Copy every line of the data records below word for word, but leave out the pictures.

* [Data records]:
────

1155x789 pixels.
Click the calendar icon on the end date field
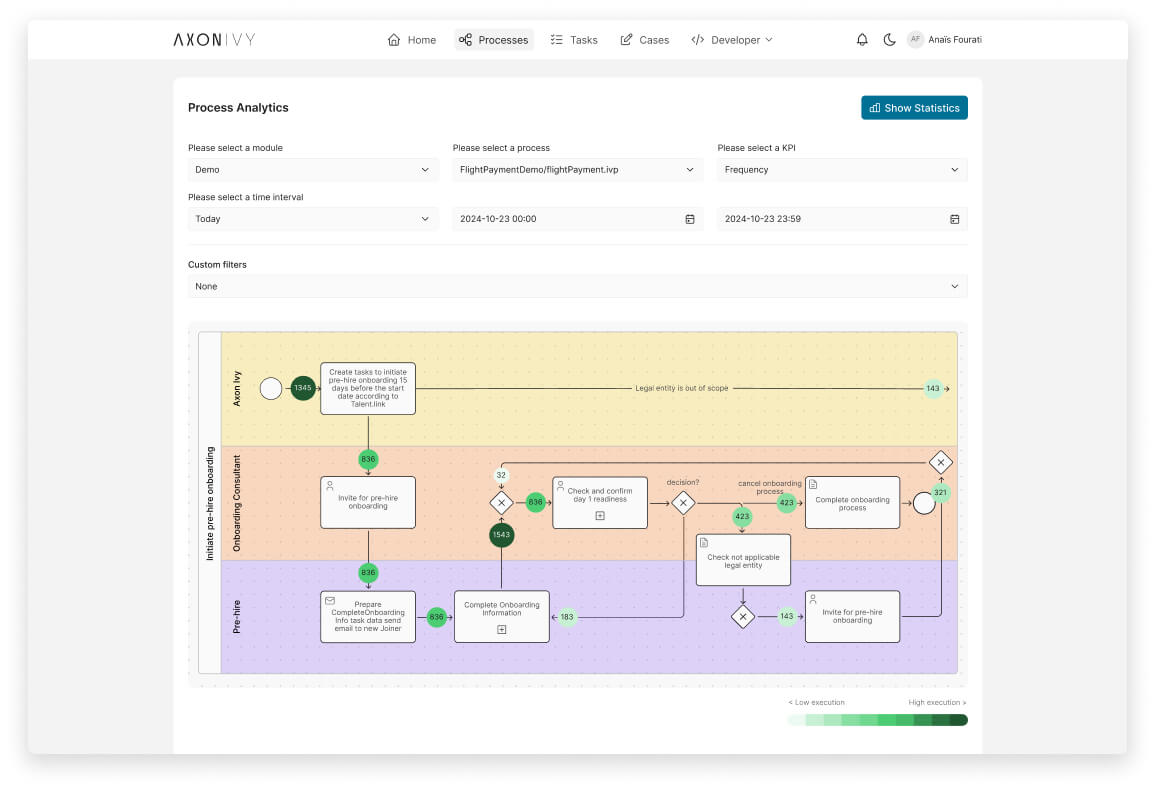955,218
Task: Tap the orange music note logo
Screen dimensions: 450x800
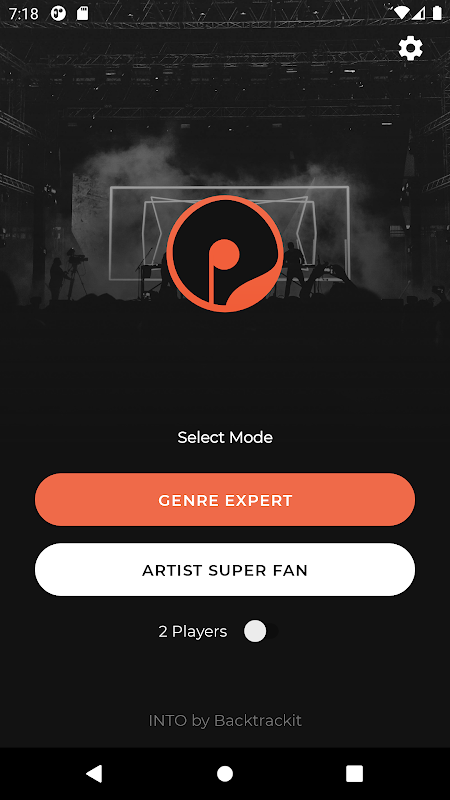Action: tap(225, 254)
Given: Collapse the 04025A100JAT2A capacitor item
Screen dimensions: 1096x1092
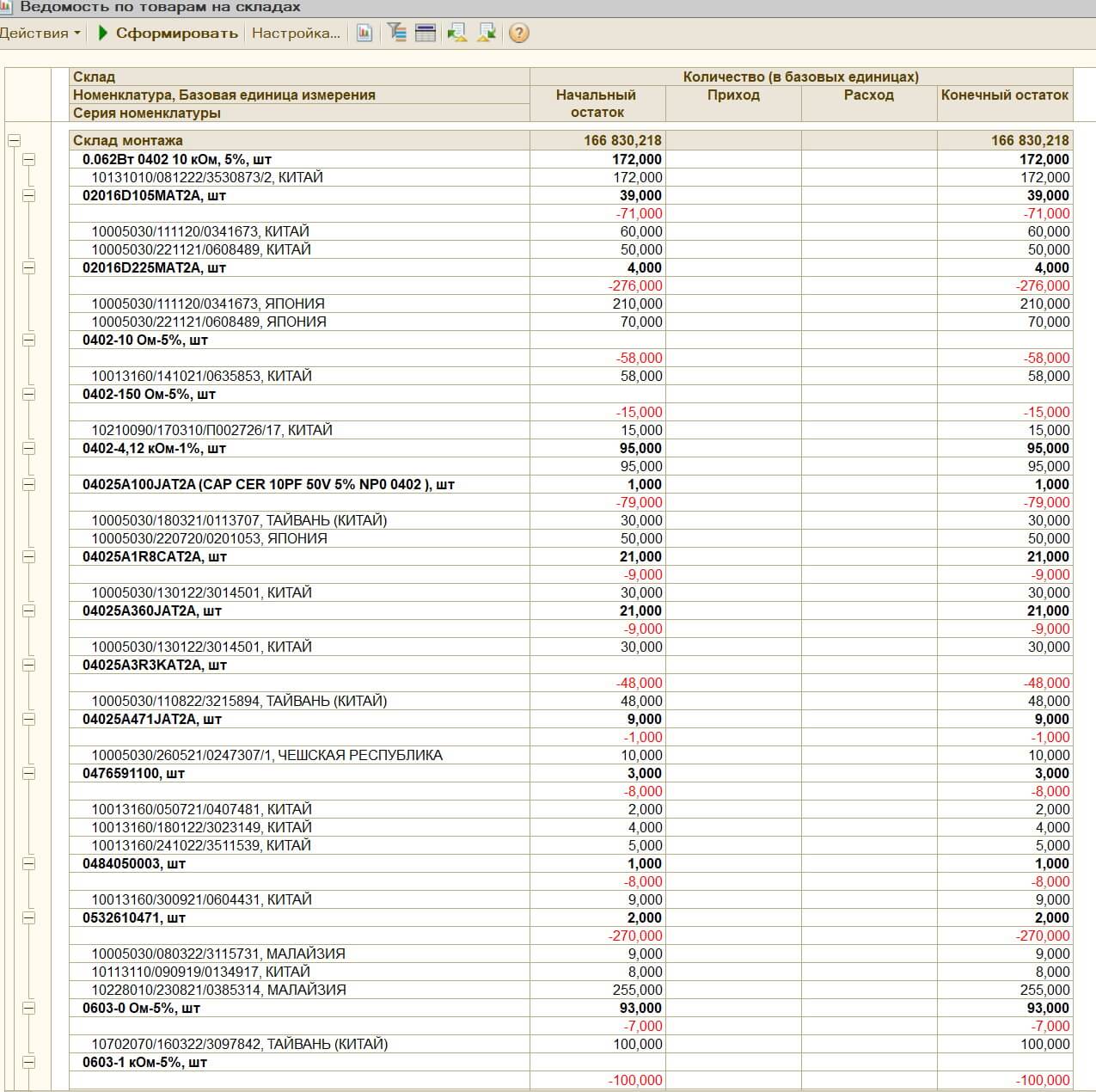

────

* [Result for this exercise]:
1155x789 pixels.
Click the calendar icon on the end date field
955,218
Task: Tap the orange music note logo
Screen dimensions: 450x800
Action: tap(225, 254)
Given: Collapse the 04025A100JAT2A capacitor item
Screen dimensions: 1096x1092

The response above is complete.